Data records
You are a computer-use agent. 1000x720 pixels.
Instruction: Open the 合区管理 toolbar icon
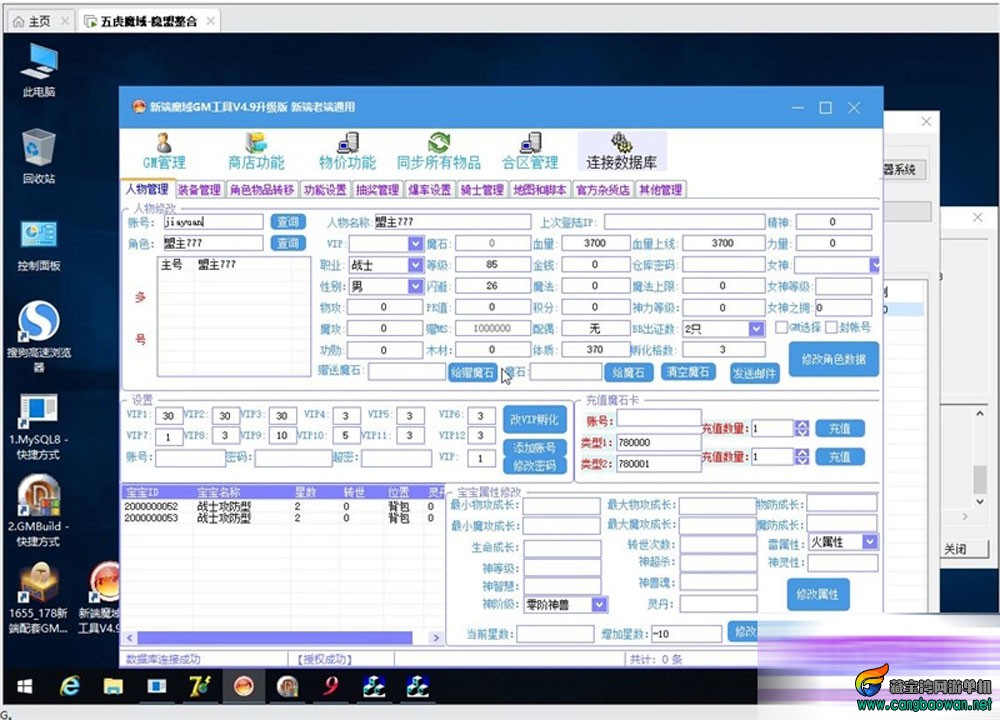[x=530, y=151]
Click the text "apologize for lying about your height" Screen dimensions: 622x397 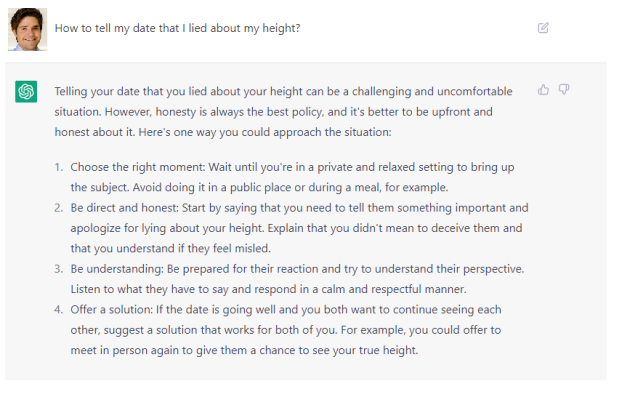click(x=167, y=228)
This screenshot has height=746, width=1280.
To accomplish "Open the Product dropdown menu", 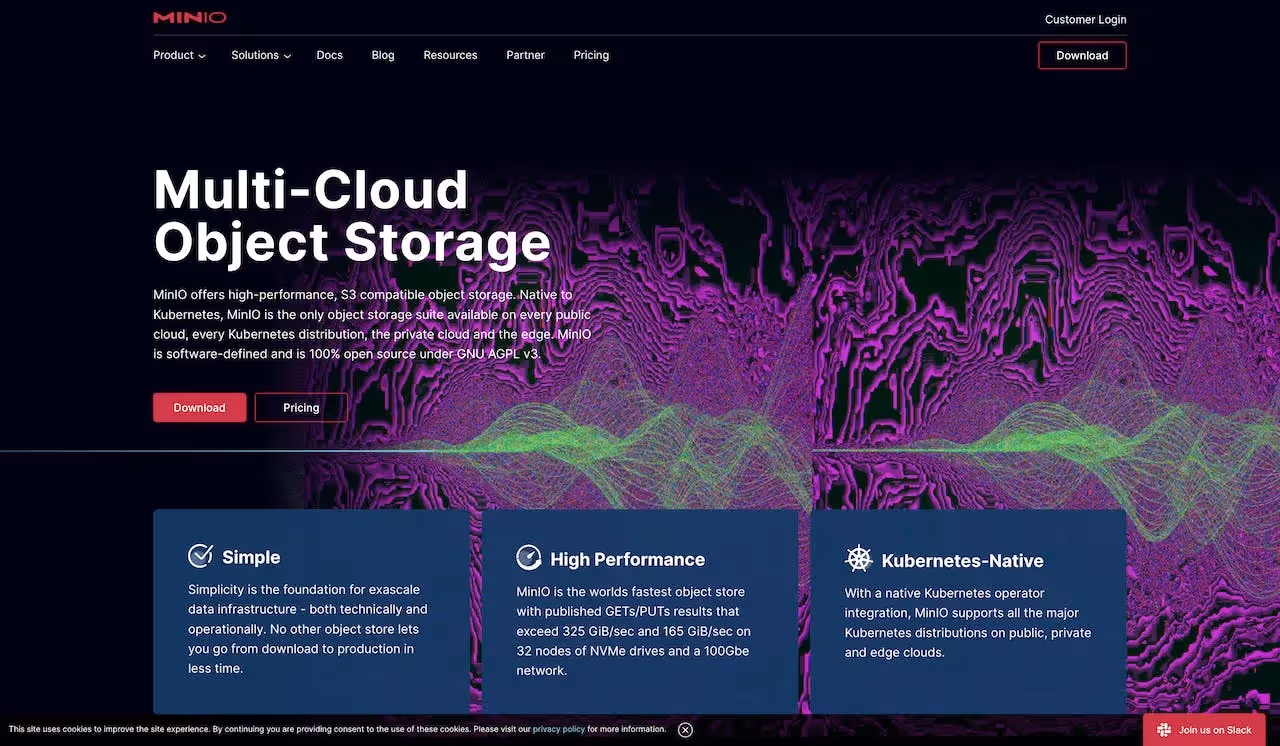I will 178,55.
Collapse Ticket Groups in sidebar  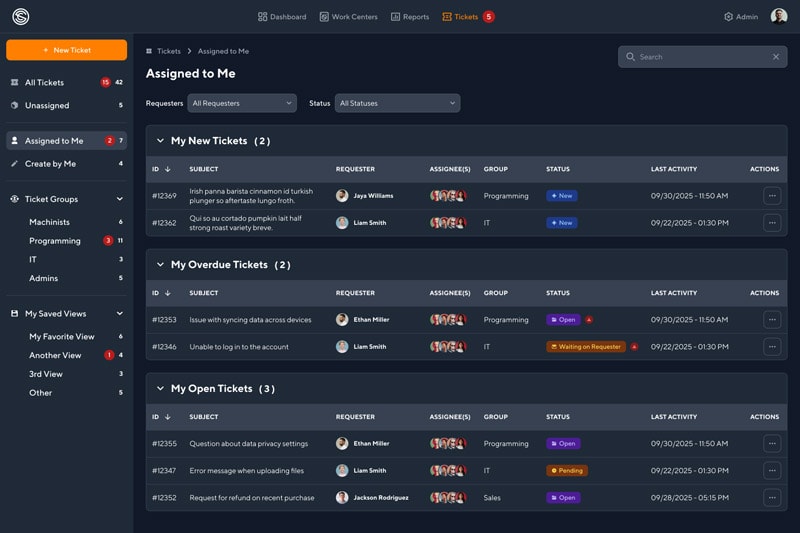pos(120,199)
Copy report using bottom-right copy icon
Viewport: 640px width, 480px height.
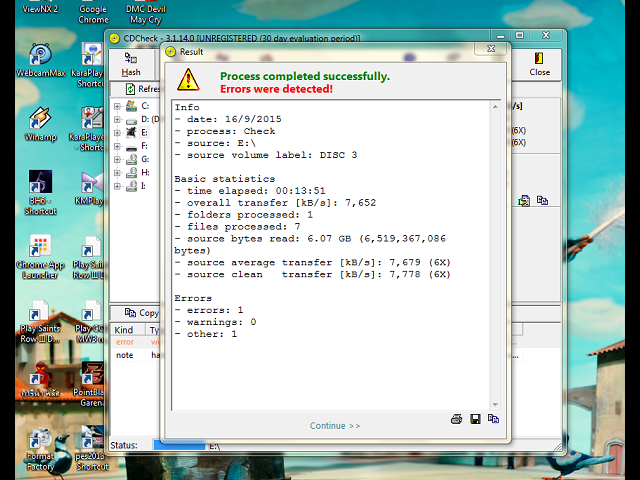(x=493, y=419)
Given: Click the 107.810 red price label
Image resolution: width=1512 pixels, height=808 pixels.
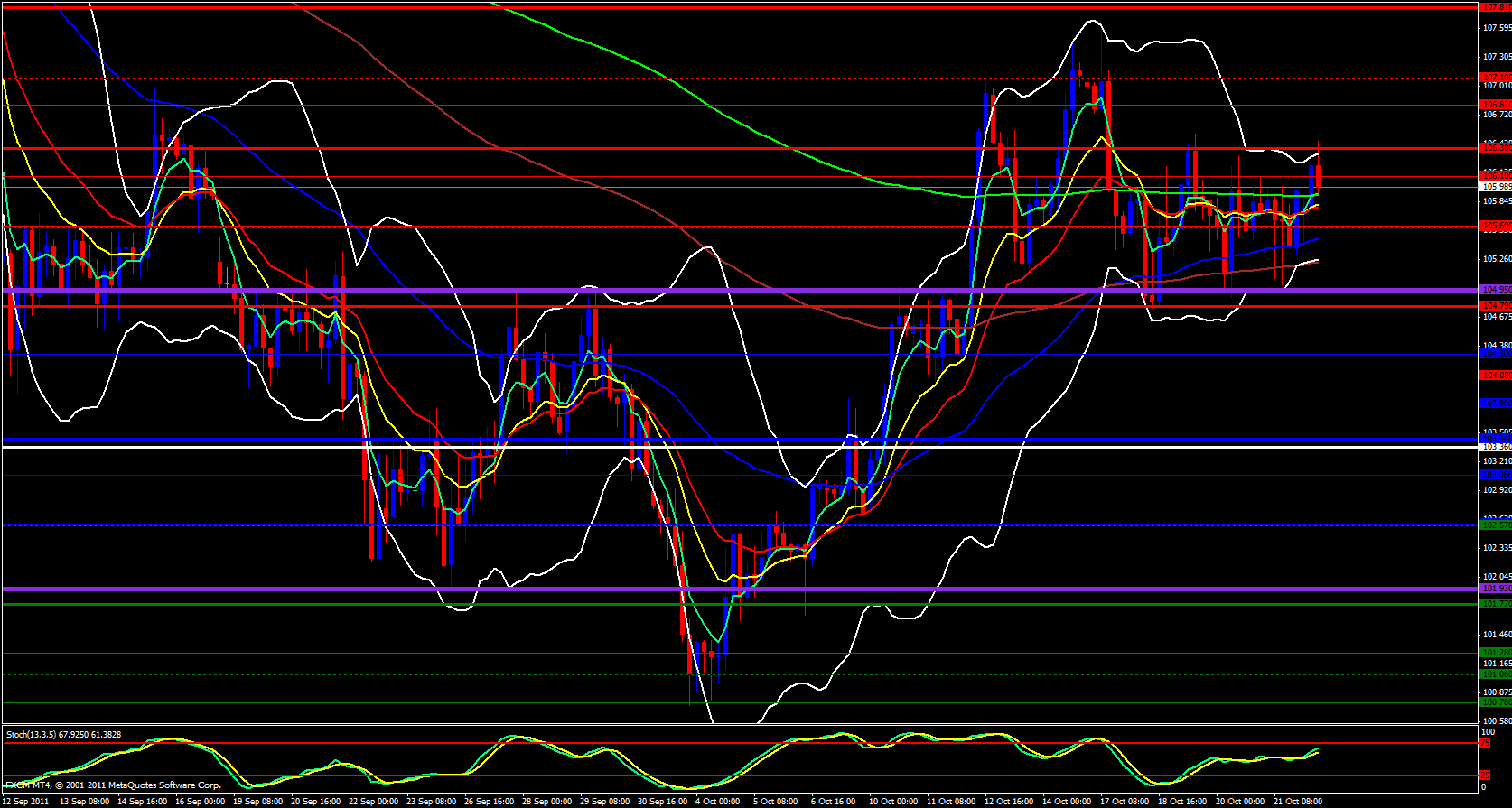Looking at the screenshot, I should click(x=1495, y=7).
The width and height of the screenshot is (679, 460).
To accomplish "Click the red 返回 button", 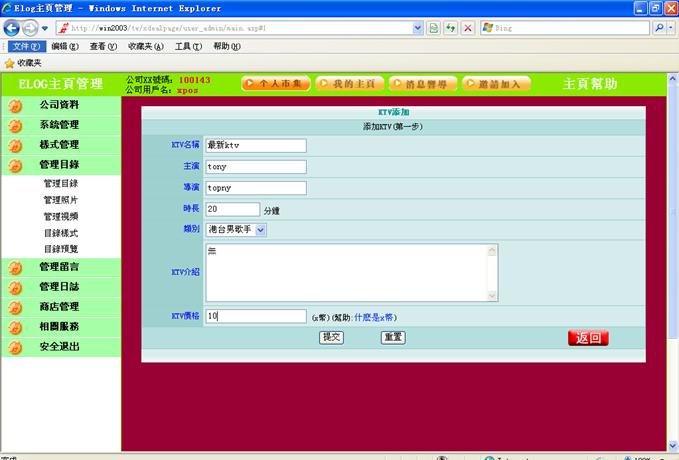I will 588,338.
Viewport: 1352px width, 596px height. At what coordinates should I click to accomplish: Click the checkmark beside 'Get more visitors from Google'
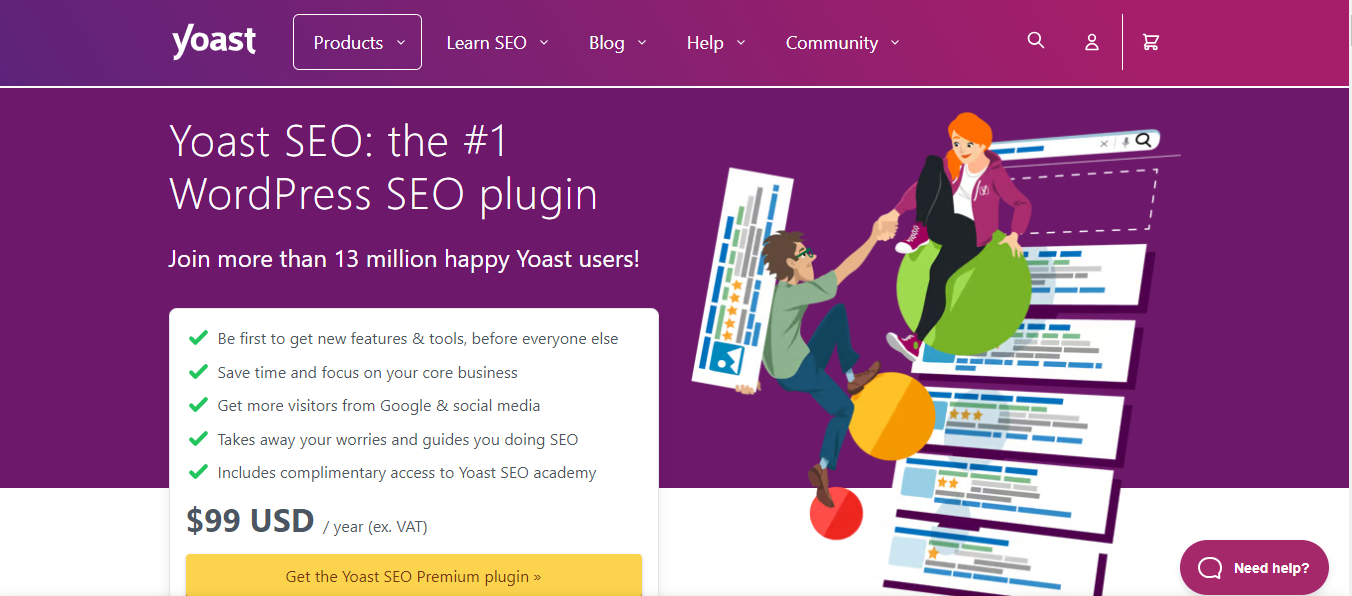pos(198,405)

§ Given request
Report how many lines of the rows above contain the string "pixels", with case counting. Give only the number.

§ Answer in full
2